Budapest’s mega-festival, Sziget, proves after a two-year hiatus, it’s still the ultimate island of freedom
An industrial crane punctuates Sziget’s skyline, scraping the clouds from almost any vantage point you take the Budapest site in.
It isn’t a reflection of unfinished construction works on what is in many respects Europe’s largest festival, welcoming a whopping 450,000 attendees this year compared with Glastonbury’s 200,000, from 100 countries. Rather its purpose appears simply to hoist ballsy revellers some 100-plus feet above the sylvan Óbuda Island site to enjoy birdseye views of its enormity.
By no means a new invention, cranes have been used for human entertainment in this way for years - à la novelty restaurant experiences like Dinner In The Sky, for example. Perhaps quite an arbitrary littering on this paradisal site, many after all find such contraptions an eyesore and an illuminated Ferris wheel, far more optically agreeable, stands merely metres away with comparable vistas.
However, in many ways, it’s a clear encapsulation of Sizget’s audaciousness. The crane is undoubtedly excessive and unnecessary, but then so is staging a six-day festival that hosts 53 different venues, including an electronic music arena made from wooden palettes. And yes you could just simply plop yourself in one the Ferris wheel’s compartments, but just dangling from a crane at heights humans would never naturally reach must surely push such sensory experiences to greater echelons.
Similarly, one could attend a more modest offering on the festival circuit, but why shouldn’t you ascend into the realm where living statue showdowns, Tame Impala, queer ballroom extravaganzas, Dua Lipa, a cirque-stage, pensive panel discussions, and the Vietnam National Water Puppet Theatre co-exist? And escape to this place for six days?

- [PROVIDED MATERIAL]:
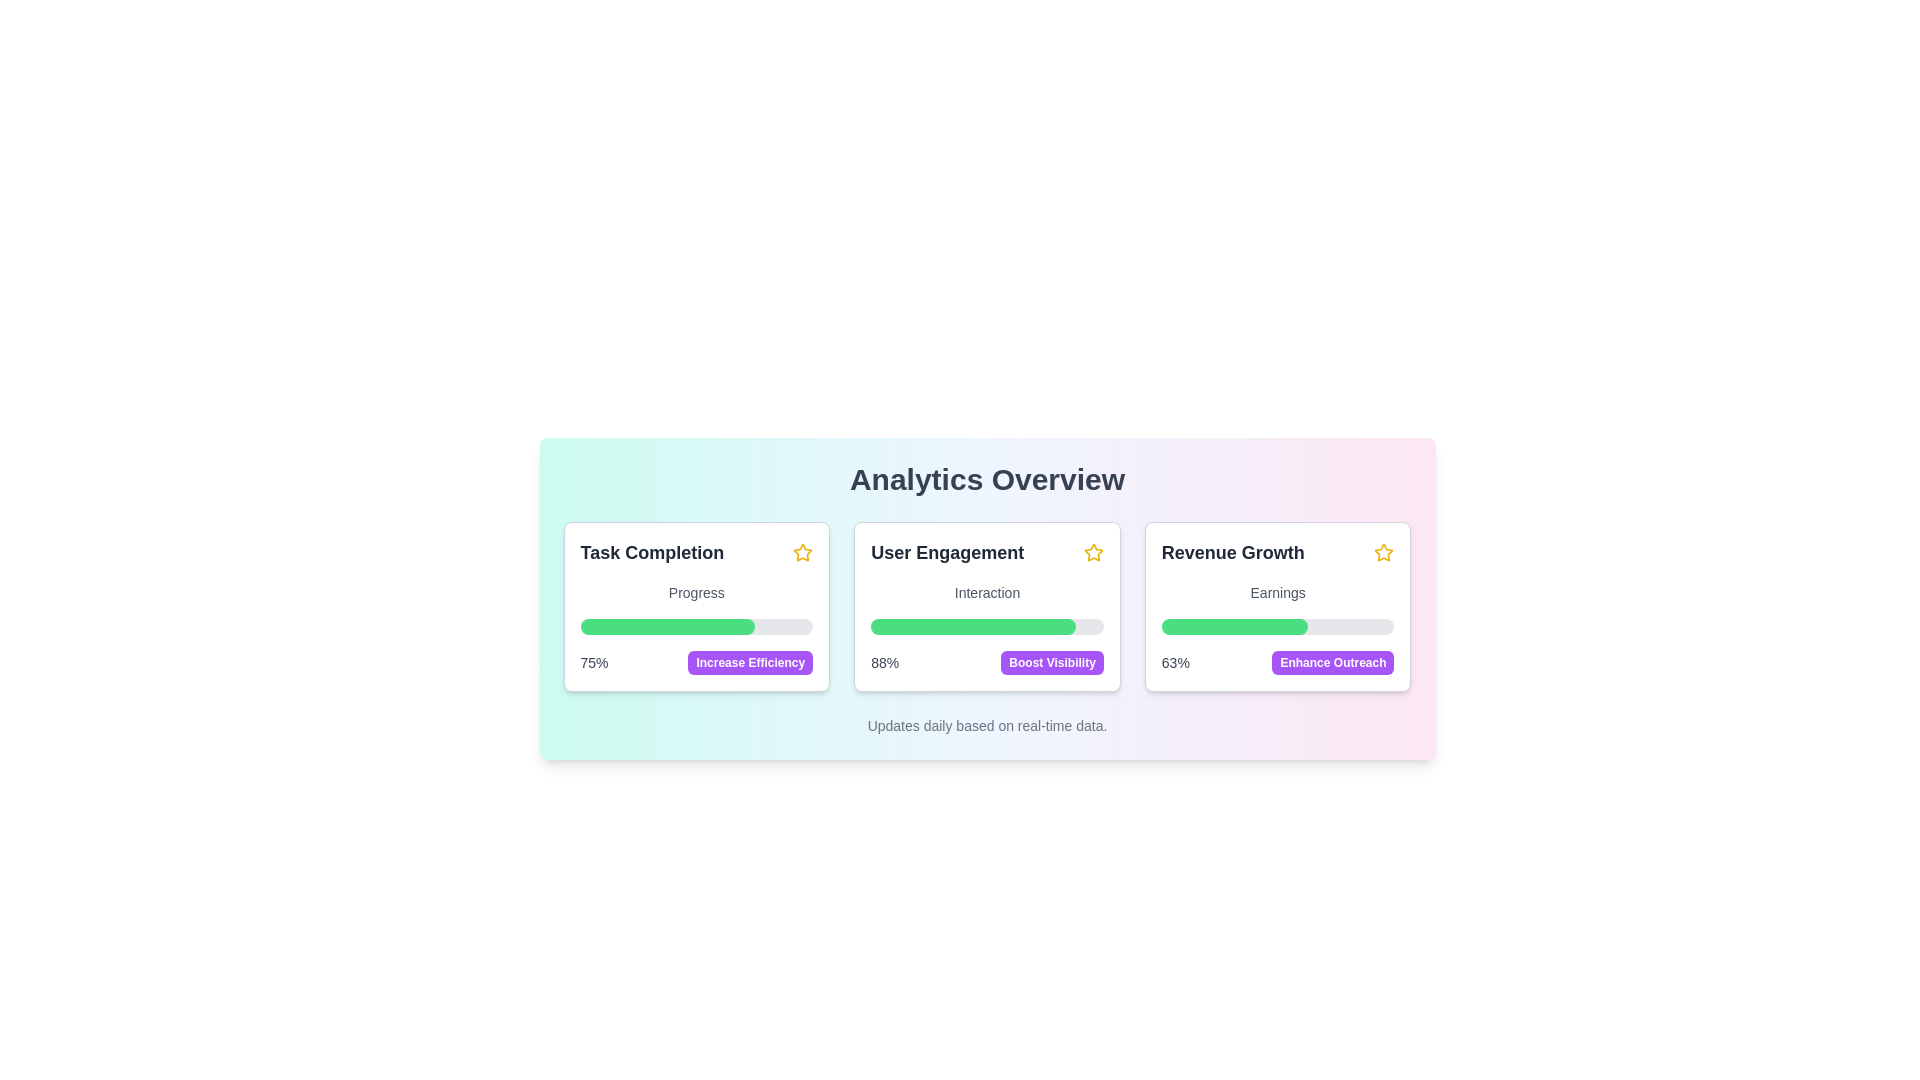  I want to click on the green progress bar located in the 'User Engagement' section, positioned within the second card from the left in the 'Analytics Overview' section, so click(973, 626).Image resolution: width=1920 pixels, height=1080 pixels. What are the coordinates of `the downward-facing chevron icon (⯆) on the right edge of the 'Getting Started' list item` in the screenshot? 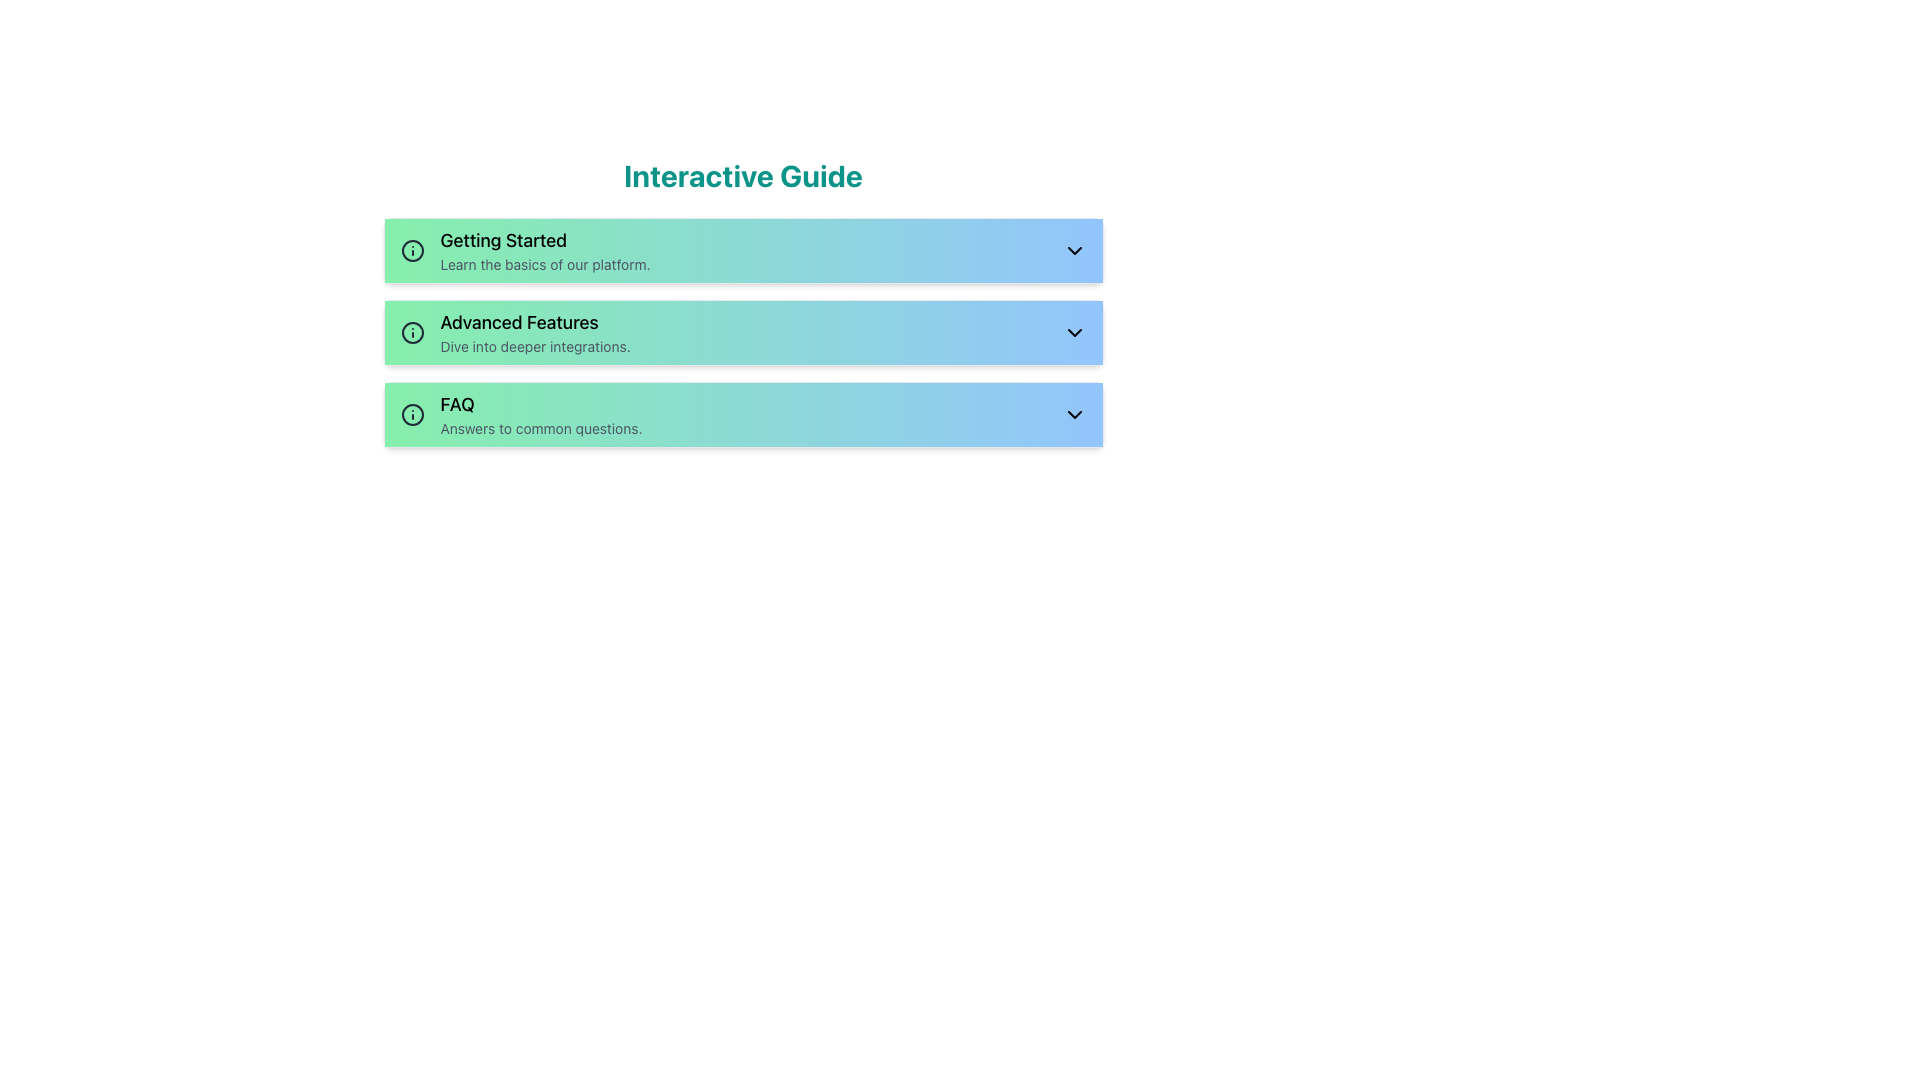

- [STUDY QUESTIONS]:
1. Print the passage of the Sziget festival article that begins at the words "However, in many" and stops after the words "for six days?".
2. Answer these questions from the Sziget festival article:
(a) How many attendees did Sziget welcome this year?
(b) How many venues does the six-day festival host?
(c) What stands merely metres away from the crane?
3. Resume the Sziget festival article, writing on from its final sentence.

- [ANSWERS BY ITEM]:
1.
However, in many ways, it’s a clear encapsulation of Sizget’s audaciousness. The crane is undoubtedly excessive and unnecessary, but then so is staging a six-day festival that hosts 53 different venues, including an electronic music arena made from wooden palettes. And yes you could just simply plop yourself in one the Ferris wheel’s compartments, but just dangling from a crane at heights humans would never naturally reach must surely push such sensory experiences to greater echelons.
Similarly, one could attend a more modest offering on the festival circuit, but why shouldn’t you ascend into the realm where living statue showdowns, Tame Impala, queer ballroom extravaganzas, Dua Lipa, a cirque-stage, pensive panel discussions, and the Vietnam National Water Puppet Theatre co-exist? And escape to this place for six days?

2.
(a) 450,000
(b) 53
(c) An illuminated Ferris wheel

3.
Well, maybe if you need significant utilisation of your feet in the subsequent six - sales statistics for blister plasters in the festival’s surrounding areas have surely risen precipitously in the past week. However, that’s not the only imprint becoming a Scitizen will have on you, and thankfully, the rest are as warmly received as tipsy, early-hours tattoos in the site’s various pop-up parlours.
The mark Sziget leaves on life in the capital for the period around the festival is instantly apparent when you touch down and find the in-built Sziget transport office in airport arrivals. From here you can purchase reasonably-priced travel passes, one of which gives you unlimited use of the city’s public transport for the duration of your stay. For those staying off-site, a metro takes you from the city centre to the island each day, which amid continental, searing climes can feel like an assault on human temperature regulation, however, with a slick 20-minute travel time it’s nothing a paper towel to the forehead doesn’t fix.
From here, I make the iconic pilgrimage across the now Sziget-synonymous K Bridge over the Danube, and at around 2 pm, join protracted first-day queues, which attending early in the afternoon helps make more bearable. They move efficiently, however, and on no subsequent day do I queue again, whilst also tending to arrive later, in the early evenings, but overnight set times mean it’s commonplace to show up past 8 pm.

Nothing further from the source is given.